→ **Your assignment**:
Every line below must be copied as written, except for pictures.

→ **Data for processing**:
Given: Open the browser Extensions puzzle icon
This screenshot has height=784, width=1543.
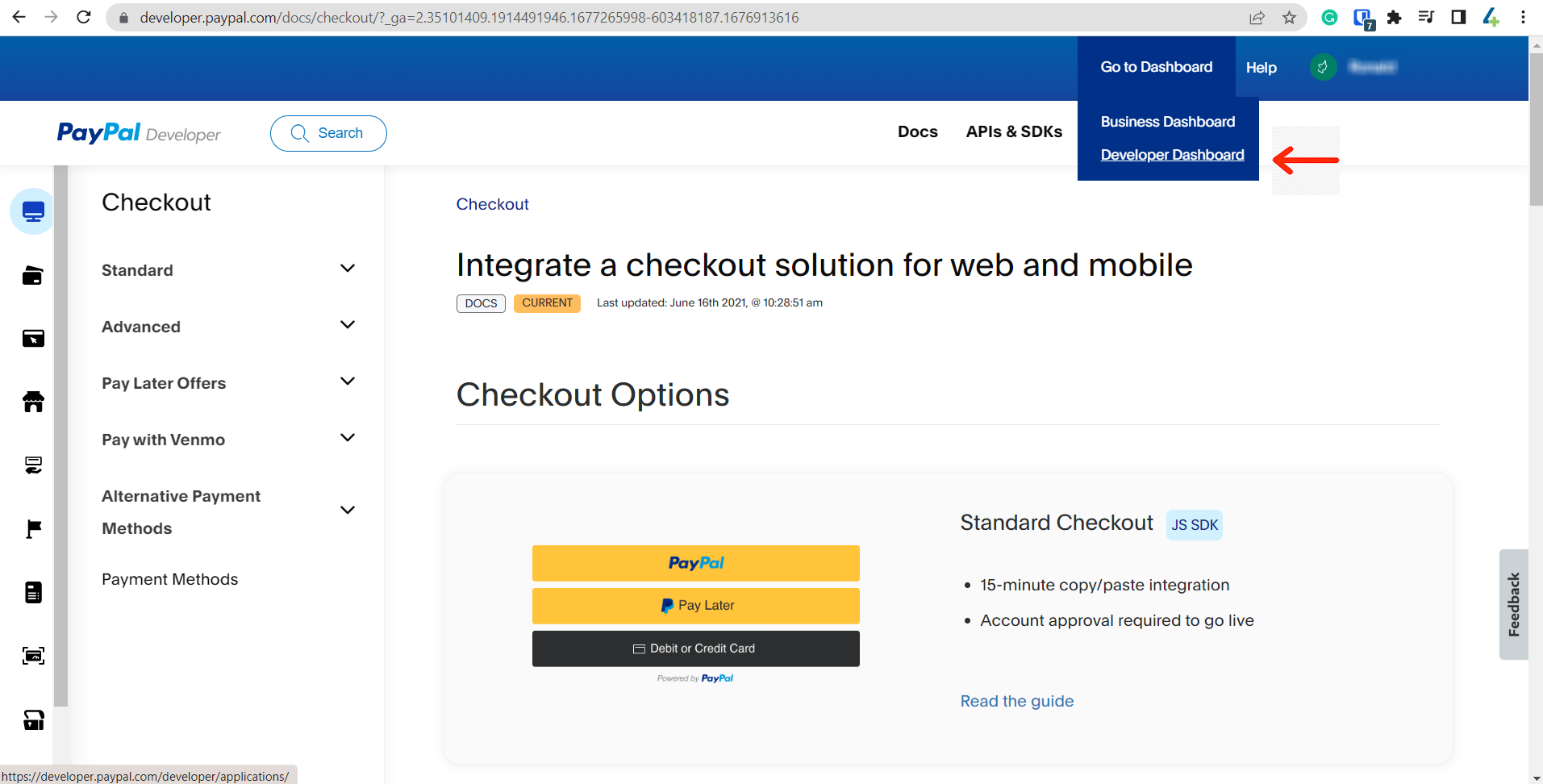Looking at the screenshot, I should 1394,18.
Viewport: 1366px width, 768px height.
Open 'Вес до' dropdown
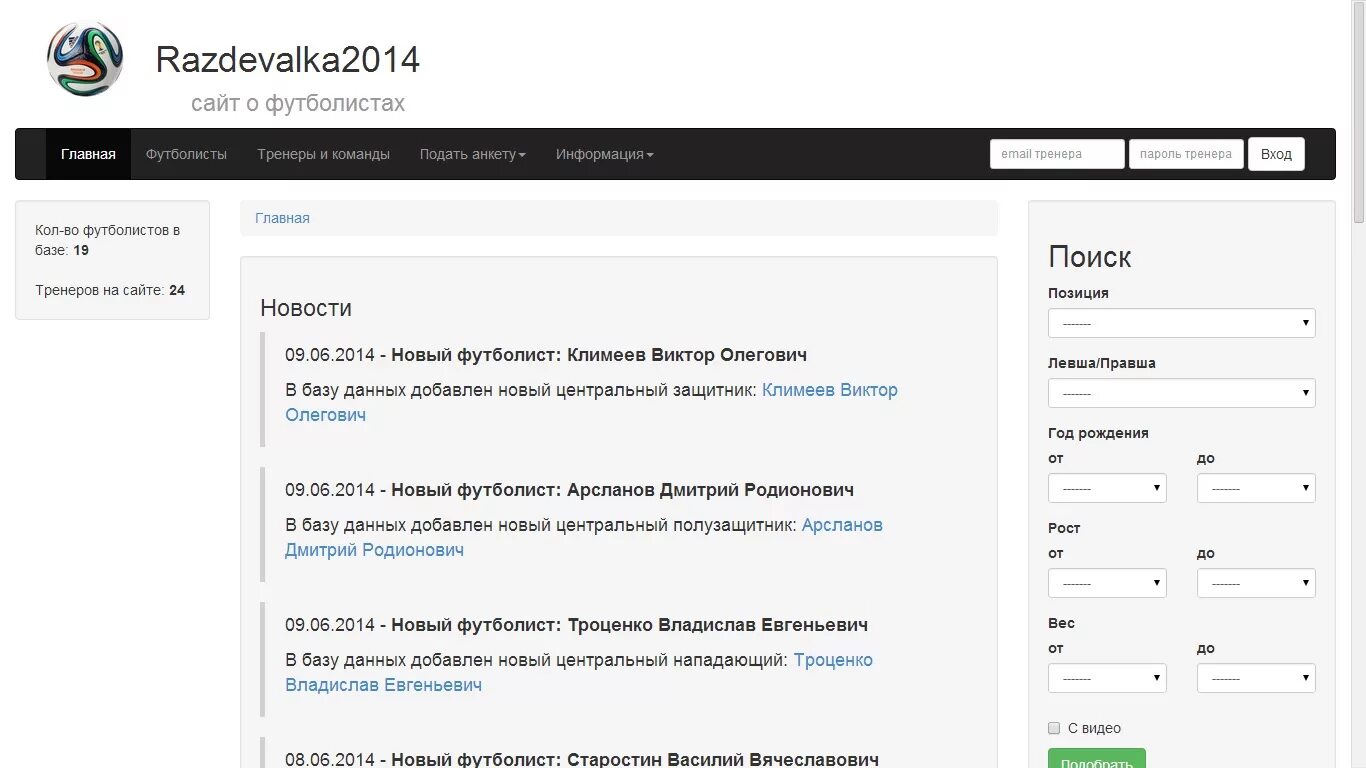click(1256, 677)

→ **Exercise result**:
Given: Open the browser Extensions puzzle icon
This screenshot has height=784, width=1543.
Looking at the screenshot, I should 1394,18.
Viewport: 1366px width, 768px height.
Open 'Вес до' dropdown
click(1256, 677)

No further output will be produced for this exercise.